To begin our discussion, let us take a look at a simplified version of the source code that is executed by gzip when it runs:
1 write(ofd);
2 if( close(fd) != 0 )
3 error();
4 if( close(ofd) != 0 )
5 error();
6 if( unlink(foo) != 0 )
7 error();
8 exit(0);
What would happen, if the gzip code were to crash after the execution of line 6, and just before the execution of line 8? According to a recent crash report, the data on disk is deleted. How is this possible? Is it not true that the unlink call has occurred successfully?
In order to understand why this bug occurs, let us look at the structure of a file system that we have in a typical Linux/BSD type file system.
Let us look at the following BSD file system layout, which we will analyze in the sections below:
We argue that the aim of a file system is to arrange and allocate storage in a quick and efficient manner. When the file system decides to allocate a file, it needs to look for a free block of memory in secondary storage. In the traditional BSD type file system, there exists an area that keeps track of where our free blocks are.
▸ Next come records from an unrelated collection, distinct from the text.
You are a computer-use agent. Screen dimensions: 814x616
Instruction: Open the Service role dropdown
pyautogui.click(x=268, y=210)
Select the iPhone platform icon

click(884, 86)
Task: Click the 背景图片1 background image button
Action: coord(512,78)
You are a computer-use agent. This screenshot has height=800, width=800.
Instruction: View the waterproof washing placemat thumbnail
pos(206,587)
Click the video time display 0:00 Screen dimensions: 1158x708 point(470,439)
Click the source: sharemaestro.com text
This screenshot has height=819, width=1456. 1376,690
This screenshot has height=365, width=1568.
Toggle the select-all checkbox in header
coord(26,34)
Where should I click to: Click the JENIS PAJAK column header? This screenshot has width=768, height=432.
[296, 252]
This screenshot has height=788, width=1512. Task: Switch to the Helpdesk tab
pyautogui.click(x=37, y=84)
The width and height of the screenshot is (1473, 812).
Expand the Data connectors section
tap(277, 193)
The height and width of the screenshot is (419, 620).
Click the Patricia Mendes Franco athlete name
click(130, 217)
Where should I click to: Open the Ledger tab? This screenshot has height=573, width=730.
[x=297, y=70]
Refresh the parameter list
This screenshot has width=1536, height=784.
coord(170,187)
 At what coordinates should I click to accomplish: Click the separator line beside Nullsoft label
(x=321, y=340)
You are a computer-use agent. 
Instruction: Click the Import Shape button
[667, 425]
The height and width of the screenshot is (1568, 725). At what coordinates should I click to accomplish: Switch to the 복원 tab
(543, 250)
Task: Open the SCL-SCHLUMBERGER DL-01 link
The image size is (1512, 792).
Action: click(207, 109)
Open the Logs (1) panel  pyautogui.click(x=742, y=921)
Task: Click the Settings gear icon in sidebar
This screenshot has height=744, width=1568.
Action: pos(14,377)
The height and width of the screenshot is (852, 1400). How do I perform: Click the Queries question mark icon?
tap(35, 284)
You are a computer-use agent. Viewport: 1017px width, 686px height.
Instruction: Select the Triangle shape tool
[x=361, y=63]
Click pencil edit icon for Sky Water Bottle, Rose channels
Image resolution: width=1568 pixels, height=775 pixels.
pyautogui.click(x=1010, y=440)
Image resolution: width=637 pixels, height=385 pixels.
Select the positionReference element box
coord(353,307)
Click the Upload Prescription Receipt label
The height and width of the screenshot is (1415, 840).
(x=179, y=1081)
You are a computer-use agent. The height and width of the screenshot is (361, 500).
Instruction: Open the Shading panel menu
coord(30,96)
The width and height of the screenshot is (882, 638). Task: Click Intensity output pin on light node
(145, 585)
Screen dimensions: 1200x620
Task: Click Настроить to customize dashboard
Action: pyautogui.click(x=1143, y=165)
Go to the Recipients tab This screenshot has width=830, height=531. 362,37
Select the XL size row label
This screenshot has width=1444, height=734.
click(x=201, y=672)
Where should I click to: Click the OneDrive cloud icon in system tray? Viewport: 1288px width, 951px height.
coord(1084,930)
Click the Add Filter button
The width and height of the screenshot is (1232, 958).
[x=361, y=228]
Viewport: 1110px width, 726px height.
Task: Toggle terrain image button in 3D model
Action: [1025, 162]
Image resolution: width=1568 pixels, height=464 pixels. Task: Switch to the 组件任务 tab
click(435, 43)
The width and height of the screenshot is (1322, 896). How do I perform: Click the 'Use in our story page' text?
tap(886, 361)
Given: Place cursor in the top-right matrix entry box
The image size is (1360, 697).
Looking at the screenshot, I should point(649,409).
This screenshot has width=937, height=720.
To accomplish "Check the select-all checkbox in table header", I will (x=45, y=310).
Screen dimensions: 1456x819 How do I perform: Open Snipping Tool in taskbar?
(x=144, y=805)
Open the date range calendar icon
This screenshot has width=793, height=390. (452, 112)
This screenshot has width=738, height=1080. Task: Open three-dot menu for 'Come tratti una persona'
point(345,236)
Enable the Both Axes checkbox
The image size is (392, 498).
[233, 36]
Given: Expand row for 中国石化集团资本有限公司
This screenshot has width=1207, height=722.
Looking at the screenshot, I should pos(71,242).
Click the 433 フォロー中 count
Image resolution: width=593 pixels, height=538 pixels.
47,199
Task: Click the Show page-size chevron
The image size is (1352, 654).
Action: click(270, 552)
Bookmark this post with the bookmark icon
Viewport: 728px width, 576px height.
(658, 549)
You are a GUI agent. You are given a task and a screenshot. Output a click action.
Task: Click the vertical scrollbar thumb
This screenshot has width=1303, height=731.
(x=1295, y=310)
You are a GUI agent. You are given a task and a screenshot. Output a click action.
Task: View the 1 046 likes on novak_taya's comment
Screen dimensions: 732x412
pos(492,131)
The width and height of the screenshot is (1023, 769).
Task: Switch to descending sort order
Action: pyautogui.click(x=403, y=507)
This is called the free block bitmap. this system was not implemented in the original Unix file system, but let us see how it saves us time on computation.
Suppose we did not have this implementation; the simple action of growing a file would require us to modify the inode table to point to a new data block, either directly or indirectly (via some indirect blocks). This can, in theory, be done by searching through the inode table, finding an unused inode, and looking for its corresponding data block through all the aforementioned direct and indirect data block links. From this, we will know, by a process of elimination, which blocks are used and which ones are not. This approach would work, but it is very slow.
We eliminate this bottleneck by using a free block bitmap, which marks off which blocks contain free memory. At any point, if we want to grow a file, we merely need to look through the free block bitmap and find its corresponding free memory block. Next we grow the file. Finally we change the value of the bitmap, to mark off the fact that this memory block is now used.
Even though this free block bitmap represents some redundant data, just marking off a small section of our storage becomes valuable in saving computations to do simple tasks. Note also, that for an 8 KiB data block, we end up having a ratio of free blocks to data representation of 65536:1, which makes free block bitmaps highly efficient. Another useful feature of having such a data block, is that, because it is so small in size, it can be cached for even better performance. Therefore, using a relatively simple trick, we were able to boost the performance of our file system. Let us use a similar mindset to look at other performance issues that we have with disk storage, and find ways to solve these performance bottlenecks.
In the previous section, we looked at an ingenious fix to a problem that caused slow performance in performing a relatively simple task. Now, let us take a look at some other performance problems that we may run across with file system handling, and look at ways in which we may solve such problems.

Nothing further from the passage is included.